Allocating taxes to fund research prizes

Adapted extract from an article by Bart Kosko entitled 'Libertarian pragmatism' from Liberty (Sept '94; PO Box 1181, Port Townsend, WA 98368 USA) monitored for the Institute by Roger Knights. Readers are referred to a similar proposal entitled 'Reward the invention, not the feasibility study' on page 205 of The Book of Visions (Institute for Social Inventions, 1992).

I propose a 'fuzzy tax form' to bring some personal choice into how the state spends whatever taxes it takes from its subjects. I propose that half the money go to general revenue as before. The other half goes, to some degree, to broad categories of your choice.

A fuzzy tax form could fund research contests for large cash prizes. Society gets what it gives rewards for. So reward researchers for breakthroughs. The latest trend is to punish them if they fail to come up with a breakthrough. That does not condition the same social reflexes.

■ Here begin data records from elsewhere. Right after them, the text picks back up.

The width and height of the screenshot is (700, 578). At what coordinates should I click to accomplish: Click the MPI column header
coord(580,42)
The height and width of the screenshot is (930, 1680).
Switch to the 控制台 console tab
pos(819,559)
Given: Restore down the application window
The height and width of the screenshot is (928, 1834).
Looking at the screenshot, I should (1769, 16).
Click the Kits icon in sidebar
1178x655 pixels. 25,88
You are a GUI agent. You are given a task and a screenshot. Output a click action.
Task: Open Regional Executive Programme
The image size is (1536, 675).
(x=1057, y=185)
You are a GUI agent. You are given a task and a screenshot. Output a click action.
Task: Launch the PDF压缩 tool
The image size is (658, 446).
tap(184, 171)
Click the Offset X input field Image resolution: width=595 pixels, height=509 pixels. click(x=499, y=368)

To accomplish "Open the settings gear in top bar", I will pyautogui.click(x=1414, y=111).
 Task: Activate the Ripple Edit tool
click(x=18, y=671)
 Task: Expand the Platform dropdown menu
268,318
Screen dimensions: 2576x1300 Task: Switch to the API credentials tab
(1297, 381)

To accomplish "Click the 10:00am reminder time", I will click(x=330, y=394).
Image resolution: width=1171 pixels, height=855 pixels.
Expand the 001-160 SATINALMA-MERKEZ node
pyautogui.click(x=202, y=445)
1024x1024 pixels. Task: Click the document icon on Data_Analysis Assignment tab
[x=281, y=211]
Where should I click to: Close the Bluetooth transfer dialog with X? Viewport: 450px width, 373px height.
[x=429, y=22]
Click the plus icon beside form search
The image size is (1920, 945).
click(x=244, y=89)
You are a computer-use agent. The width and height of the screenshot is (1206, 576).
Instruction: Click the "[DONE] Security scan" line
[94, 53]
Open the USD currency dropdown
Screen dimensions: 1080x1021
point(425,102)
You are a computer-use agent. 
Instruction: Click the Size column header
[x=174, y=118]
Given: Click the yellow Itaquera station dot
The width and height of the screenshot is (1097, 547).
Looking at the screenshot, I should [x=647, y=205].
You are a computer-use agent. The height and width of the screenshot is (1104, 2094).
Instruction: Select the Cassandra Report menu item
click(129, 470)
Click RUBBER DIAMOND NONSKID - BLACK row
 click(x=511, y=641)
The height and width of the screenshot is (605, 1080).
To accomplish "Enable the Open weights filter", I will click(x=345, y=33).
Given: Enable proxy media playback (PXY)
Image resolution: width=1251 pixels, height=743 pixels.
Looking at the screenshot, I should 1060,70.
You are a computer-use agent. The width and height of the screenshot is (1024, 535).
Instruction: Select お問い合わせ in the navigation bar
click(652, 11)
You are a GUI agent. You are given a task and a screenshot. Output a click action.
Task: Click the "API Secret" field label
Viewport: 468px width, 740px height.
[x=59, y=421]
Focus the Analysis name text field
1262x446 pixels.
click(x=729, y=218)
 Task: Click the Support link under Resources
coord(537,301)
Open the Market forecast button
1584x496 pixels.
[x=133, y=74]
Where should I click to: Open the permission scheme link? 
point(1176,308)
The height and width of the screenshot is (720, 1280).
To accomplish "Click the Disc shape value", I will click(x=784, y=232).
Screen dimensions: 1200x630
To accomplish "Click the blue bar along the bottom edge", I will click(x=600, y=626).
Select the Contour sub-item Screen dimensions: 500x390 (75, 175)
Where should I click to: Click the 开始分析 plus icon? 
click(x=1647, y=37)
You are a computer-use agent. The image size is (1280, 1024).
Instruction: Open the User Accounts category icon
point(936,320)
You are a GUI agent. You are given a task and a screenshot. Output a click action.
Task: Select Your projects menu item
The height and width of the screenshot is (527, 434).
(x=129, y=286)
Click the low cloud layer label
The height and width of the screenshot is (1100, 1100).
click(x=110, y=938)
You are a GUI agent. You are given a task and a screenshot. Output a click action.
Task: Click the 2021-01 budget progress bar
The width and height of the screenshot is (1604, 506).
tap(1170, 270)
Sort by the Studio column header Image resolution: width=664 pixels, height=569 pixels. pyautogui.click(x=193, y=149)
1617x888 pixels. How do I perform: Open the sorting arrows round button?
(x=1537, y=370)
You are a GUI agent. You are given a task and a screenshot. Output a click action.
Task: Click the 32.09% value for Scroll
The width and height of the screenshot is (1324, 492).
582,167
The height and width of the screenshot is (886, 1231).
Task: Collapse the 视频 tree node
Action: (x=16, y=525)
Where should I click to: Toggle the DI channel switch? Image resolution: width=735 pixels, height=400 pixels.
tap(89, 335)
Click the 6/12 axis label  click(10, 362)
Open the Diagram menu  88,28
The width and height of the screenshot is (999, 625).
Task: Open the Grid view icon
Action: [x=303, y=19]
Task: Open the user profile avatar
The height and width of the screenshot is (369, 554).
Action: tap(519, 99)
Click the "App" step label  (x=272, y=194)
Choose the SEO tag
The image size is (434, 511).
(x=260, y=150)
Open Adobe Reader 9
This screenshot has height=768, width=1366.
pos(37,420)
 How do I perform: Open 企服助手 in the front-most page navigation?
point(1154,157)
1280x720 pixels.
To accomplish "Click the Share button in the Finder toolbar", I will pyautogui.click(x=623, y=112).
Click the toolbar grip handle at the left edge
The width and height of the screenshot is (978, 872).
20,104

California now requires a minimum number of electric cars on its street by 1998. It wants 2% or more of the cars sold there in 1998 to emit no pollutants.

So put up a few million dollars for the best electric car or the best way to clean up oil spills. Put up a billion dollars or 100 billion dollars for a cure for lung cancer or Aids. A fuzzy tax form would not just help society get what it pays for, but would let it pay for what it wants to get.